Énoncé du problème: Modifiez le matériel depuis la ligne contenant « 746x1207 pixels. Task: Pick the round » jusqu'à la ligne contenant « pos(48,122) » comprise, en remplaçant « tagline » par « slogan » sans rien changer d'autre. Omettez les images dans votre réponse.
═════ Enregistrements fournis
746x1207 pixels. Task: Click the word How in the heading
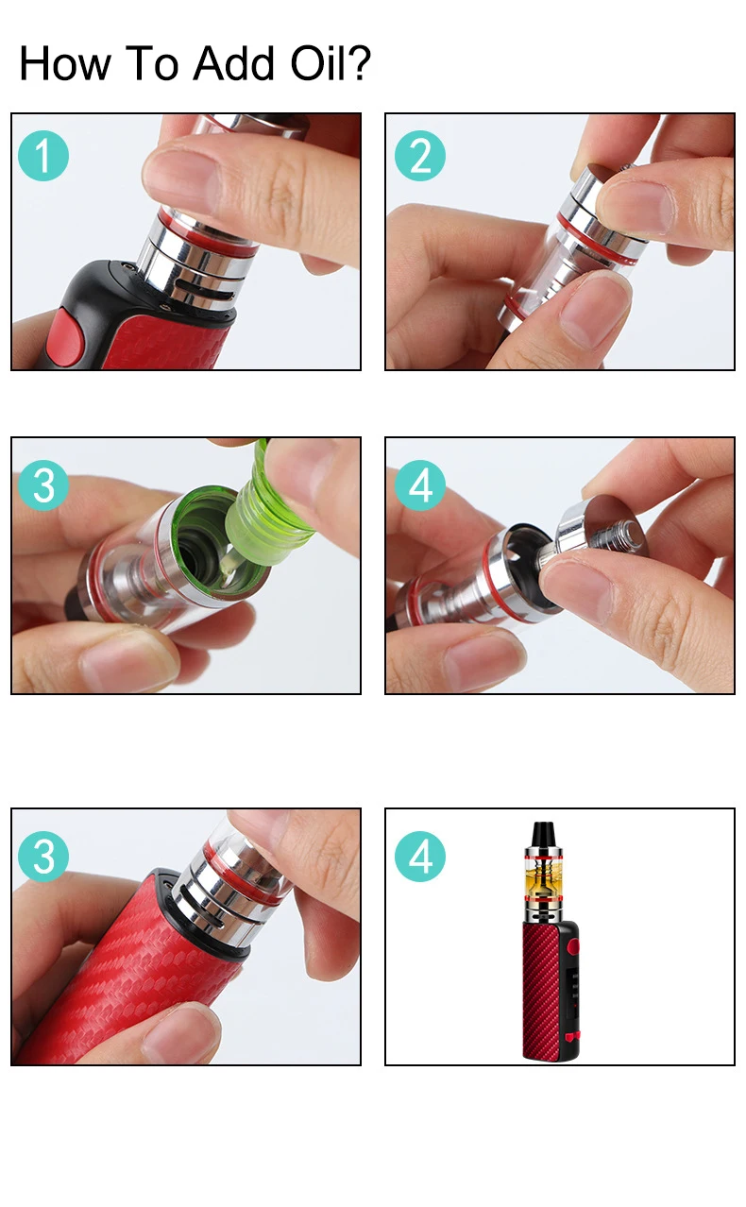64,63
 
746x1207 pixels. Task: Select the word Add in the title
234,63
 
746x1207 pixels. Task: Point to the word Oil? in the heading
331,63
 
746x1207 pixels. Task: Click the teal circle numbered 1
43,156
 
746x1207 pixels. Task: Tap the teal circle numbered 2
420,156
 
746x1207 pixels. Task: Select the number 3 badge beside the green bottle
43,485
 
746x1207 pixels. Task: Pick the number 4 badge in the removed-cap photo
420,485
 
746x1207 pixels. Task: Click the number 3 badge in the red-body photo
43,857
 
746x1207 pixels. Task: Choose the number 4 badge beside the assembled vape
420,857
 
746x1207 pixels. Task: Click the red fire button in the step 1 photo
64,338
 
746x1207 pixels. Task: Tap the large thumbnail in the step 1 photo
183,180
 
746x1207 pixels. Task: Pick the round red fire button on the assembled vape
572,946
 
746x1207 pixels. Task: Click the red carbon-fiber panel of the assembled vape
541,991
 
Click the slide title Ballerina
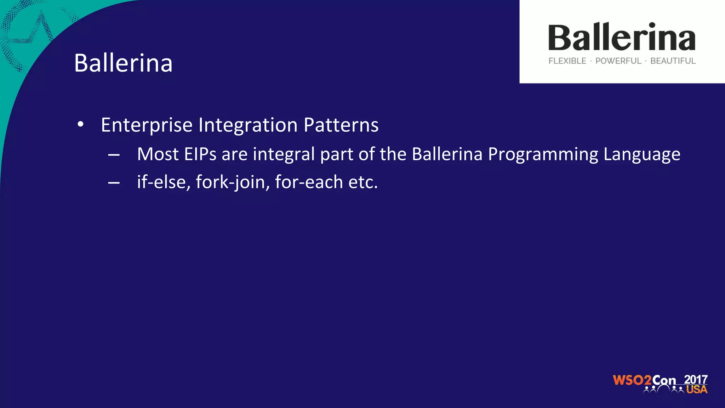(x=123, y=63)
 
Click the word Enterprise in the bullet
(x=147, y=125)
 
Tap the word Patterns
(x=341, y=125)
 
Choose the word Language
(x=641, y=155)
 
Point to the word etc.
(x=363, y=182)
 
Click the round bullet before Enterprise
(x=81, y=125)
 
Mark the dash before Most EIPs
(x=114, y=155)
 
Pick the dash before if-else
(x=114, y=183)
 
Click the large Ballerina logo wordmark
(x=622, y=38)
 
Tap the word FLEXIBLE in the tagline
(x=567, y=61)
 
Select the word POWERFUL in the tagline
(x=618, y=61)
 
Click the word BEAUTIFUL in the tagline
(x=673, y=61)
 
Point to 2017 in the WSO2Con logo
(x=696, y=379)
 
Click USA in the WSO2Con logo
(x=697, y=390)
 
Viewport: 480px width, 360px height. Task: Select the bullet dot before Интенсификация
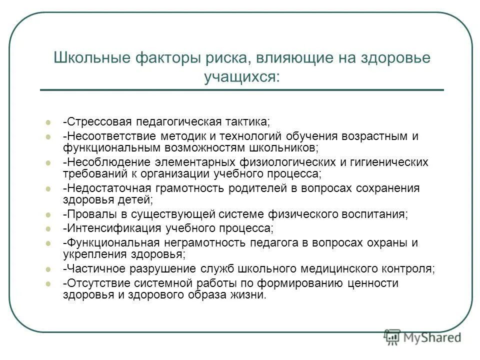pos(48,229)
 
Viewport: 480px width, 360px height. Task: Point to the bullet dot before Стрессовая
pos(48,122)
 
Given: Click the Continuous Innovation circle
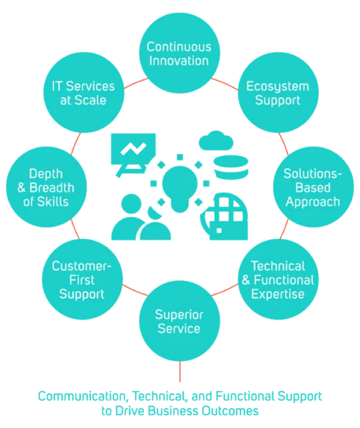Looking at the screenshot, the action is point(180,53).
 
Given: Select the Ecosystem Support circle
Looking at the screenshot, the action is point(278,93).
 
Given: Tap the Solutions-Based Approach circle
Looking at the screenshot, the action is point(314,187).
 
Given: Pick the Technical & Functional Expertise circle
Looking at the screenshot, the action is point(278,279).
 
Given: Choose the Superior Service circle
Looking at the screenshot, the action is point(180,321).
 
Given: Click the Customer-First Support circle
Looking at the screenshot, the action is point(83,279).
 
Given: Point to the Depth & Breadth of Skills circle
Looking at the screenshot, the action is point(46,187).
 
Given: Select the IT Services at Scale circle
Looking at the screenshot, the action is point(83,93).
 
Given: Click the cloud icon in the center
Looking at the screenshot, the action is point(216,141).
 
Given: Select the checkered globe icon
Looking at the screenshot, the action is point(224,216).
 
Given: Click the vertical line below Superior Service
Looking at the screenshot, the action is point(180,372).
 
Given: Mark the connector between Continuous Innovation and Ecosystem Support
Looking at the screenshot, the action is point(225,84).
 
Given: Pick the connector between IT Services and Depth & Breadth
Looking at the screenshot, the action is point(76,143).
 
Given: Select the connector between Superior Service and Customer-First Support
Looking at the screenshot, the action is point(135,290).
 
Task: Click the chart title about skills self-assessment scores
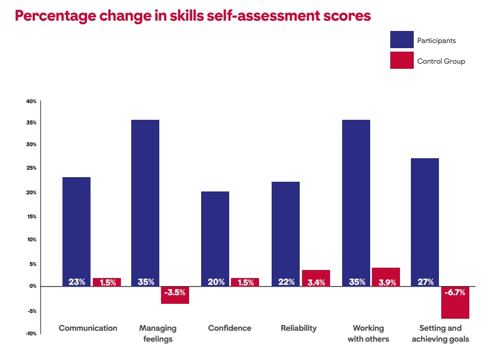pyautogui.click(x=193, y=15)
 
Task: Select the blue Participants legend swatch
pyautogui.click(x=402, y=40)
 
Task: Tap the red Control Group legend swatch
pyautogui.click(x=402, y=61)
══════════
Solution détaillée:
746x1207 pixels. Task: Pick the round red fire button on the assembled vape
572,946
 
746x1207 pixels. Task: Click the red carbon-fiber panel of the assembled vape
541,991
 
Click the slide title Ballerina
(x=123, y=63)
 
Click the word Enterprise in the bullet
(x=147, y=125)
 
Tap the word Patterns
(x=341, y=125)
 
Choose the word Language
(x=641, y=155)
 
Point to the word etc.
(x=363, y=182)
 
Click the round bullet before Enterprise
(x=81, y=125)
 
Mark the dash before Most EIPs
(x=114, y=155)
 
Pick the dash before if-else
(x=114, y=183)
 
Click the large Ballerina logo wordmark
(x=622, y=38)
 
Tap the word FLEXIBLE in the slogan
(x=567, y=61)
 
Select the word POWERFUL in the slogan
(x=618, y=61)
 
Click the word BEAUTIFUL in the slogan
(x=673, y=61)
 
Point to 2017 in the WSO2Con logo
(x=696, y=379)
 
Click USA in the WSO2Con logo
(x=697, y=390)
 
Viewport: 480px width, 360px height. Task: Select the bullet dot before Интенсификация
pos(48,229)
 
Viewport: 480px width, 360px height. Task: Point to the bullet dot before Стрессовая
pos(48,122)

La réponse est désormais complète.